→ 提供抜粋:
........

【BOOK】病が語る日本史〜祟りと祈りと調伏の文化史〜
皆さんはお家時間を何をして過ごされているだろうか。
コロ助が暗躍しているせいか、感染関連の本が軒並み売れに売れている。
<感染症の世界史>
<疫病と世界史>
そんな中で、旅の図書室からは別の本の提案をしたいと思う。
『病が語る日本史』だ。
これは私たち日本人が過去からいかに病と向き合ってきたかという文化本である。
古代から疫病や飢饉は、神の怒りや、政治闘争の中で不遇の死を遂げた人々の祟りであると考えられ、そういった神や霊の現世に対する怒りをなだめようとして行われてきたのが、「祈り」、国を挙げての祈祷である。病の流行に政治が動いたのだ。
著書の前書きにもあるが、病が盛んになる前は、医者にみてもらい、家族や親戚の手厚い看護を受けてきたが、大事なことは神に真心を込めて自戒し、平和のために祈りを捧げることであった。そうして安らぎを得ることが医学の基本であったからだ。その基本は、きっと数千年たった今でも変わらないはずだ。
<病が語る日本史>
それぞれに触れられている病をみていると、当時の文化的社会背景がリンクして、理解が深まる。

........

→ データ内容:
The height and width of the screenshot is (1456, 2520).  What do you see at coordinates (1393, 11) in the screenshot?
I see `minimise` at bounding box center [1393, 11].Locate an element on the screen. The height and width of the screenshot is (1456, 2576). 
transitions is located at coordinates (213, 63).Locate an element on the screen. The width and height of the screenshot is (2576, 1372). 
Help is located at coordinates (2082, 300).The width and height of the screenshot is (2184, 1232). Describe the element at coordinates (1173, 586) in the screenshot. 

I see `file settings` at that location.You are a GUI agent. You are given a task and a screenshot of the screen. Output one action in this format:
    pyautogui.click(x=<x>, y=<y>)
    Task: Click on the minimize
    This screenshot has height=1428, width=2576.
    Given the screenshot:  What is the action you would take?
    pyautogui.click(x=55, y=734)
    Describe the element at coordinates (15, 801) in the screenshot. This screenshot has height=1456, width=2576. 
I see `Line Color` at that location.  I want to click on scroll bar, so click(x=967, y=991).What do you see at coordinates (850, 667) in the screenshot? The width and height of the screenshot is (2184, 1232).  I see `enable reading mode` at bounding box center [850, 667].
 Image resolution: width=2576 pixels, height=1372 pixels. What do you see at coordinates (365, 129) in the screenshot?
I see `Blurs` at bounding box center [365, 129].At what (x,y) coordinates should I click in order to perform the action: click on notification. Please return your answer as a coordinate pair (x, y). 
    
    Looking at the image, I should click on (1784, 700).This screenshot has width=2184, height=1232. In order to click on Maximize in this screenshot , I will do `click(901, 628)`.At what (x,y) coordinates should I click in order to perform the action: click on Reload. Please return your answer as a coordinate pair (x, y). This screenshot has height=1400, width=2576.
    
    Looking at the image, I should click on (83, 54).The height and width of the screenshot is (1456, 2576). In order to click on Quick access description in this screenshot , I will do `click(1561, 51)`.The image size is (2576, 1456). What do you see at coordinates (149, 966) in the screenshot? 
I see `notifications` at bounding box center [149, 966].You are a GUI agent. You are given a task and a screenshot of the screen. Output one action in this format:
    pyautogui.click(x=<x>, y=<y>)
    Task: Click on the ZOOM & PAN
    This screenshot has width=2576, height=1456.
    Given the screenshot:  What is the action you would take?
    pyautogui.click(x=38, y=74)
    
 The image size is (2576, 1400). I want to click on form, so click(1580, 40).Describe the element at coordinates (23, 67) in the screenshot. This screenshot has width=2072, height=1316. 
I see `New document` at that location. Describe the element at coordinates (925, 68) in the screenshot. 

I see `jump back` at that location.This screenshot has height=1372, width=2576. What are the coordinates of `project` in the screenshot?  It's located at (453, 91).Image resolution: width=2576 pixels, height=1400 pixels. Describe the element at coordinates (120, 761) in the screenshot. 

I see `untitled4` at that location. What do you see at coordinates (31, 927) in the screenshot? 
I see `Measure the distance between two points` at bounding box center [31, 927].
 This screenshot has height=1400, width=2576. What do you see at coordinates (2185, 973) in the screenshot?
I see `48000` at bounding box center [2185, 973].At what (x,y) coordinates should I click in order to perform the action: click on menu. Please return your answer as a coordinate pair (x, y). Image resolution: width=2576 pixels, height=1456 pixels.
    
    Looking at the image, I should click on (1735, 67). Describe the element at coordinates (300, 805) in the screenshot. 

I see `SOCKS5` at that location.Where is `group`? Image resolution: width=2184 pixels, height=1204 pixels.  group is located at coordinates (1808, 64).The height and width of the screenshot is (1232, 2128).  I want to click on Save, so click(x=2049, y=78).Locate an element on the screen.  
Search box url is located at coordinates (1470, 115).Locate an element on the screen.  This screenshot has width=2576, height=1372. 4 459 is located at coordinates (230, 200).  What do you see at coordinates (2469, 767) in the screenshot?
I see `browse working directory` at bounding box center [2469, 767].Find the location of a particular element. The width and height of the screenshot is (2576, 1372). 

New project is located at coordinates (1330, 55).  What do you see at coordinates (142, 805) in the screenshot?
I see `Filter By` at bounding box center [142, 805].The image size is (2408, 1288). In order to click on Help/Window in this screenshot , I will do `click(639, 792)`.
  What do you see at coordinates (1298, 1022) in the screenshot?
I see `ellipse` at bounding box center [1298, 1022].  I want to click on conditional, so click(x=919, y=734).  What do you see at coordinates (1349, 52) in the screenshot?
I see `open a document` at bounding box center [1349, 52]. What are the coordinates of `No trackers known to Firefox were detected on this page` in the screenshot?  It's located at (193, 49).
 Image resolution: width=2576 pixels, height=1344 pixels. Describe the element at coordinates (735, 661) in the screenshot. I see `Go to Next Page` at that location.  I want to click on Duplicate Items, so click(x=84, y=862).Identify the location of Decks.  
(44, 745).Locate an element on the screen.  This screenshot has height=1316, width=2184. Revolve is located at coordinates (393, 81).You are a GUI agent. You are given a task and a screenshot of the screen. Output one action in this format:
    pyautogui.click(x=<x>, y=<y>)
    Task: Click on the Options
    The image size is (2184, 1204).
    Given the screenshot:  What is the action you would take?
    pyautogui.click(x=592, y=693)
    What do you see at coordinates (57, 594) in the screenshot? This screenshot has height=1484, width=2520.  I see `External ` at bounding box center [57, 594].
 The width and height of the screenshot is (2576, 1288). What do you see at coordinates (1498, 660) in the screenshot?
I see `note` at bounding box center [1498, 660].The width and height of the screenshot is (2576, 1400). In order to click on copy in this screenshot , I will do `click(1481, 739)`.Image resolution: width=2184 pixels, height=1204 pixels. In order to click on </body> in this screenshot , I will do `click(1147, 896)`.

........

→ 作成内容:
『病が語る日本史』を紹介する文章を、最後の一文の後から書き継いでください。

→ 回答:
●病の記録
・骨や遺物が語る病
・古代人の病
・疫病と天皇
・光明皇后と施療
・糖尿病と藤原一族
・怨霊と物の怪(菅原道真/葵の上)
・マラリアの蔓延
・寄生虫との長い付き合い
●時代を映す病
・ガンと天下統一
・江戸時代に多い眼病
・万病のもと風邪
・らい・ハンセン病
・脚気論争
・コレラの恐怖
・天然痘と種痘
・梅毒
・日本最初の職業病
・長い歴史を持つ赤痢
・かつては命定めの麻疹
●変わる病気像
・明治時代のガン患者
・死病として恐れられた結核
・ペスト流行
・事件簿とエピソード
・消えた病気
・新しい病気
・平均寿命と死生観
現代においても、社寺では人々の暮らしに平穏が戻るように祈りをささげてくれている。
一度読んでみると、疫病に対しての目先の見方が変わるかもしれない。